[Begin Task data]
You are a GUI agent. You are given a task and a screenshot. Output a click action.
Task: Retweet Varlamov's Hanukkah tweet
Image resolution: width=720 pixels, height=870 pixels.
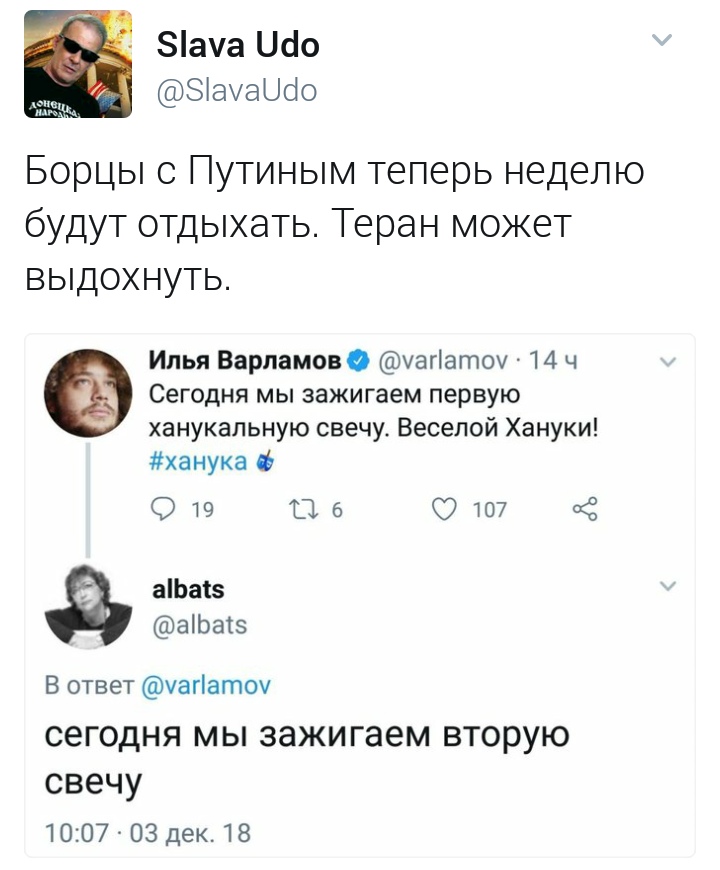(x=300, y=510)
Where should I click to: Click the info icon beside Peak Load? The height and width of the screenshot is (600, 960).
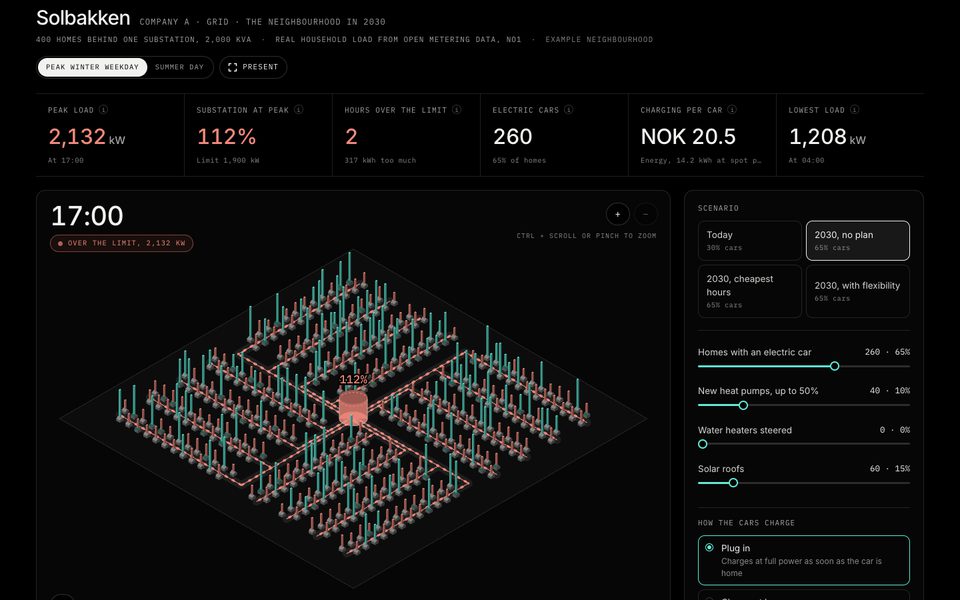click(x=103, y=110)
[End Task data]
Exercise description: Output the lines of the data above as a JSON list of strings, one string per line, skipping any blank lines. Leave the pictures out of the answer.

Solved exercise:
[
  "You are a GUI agent. You are given a task and a screenshot. Output a click action.",
  "Task: Retweet Varlamov's Hanukkah tweet",
  "Image resolution: width=720 pixels, height=870 pixels.",
  "(x=300, y=510)",
  "Where should I click to: Click the info icon beside Peak Load? The height and width of the screenshot is (600, 960).",
  "click(x=103, y=110)"
]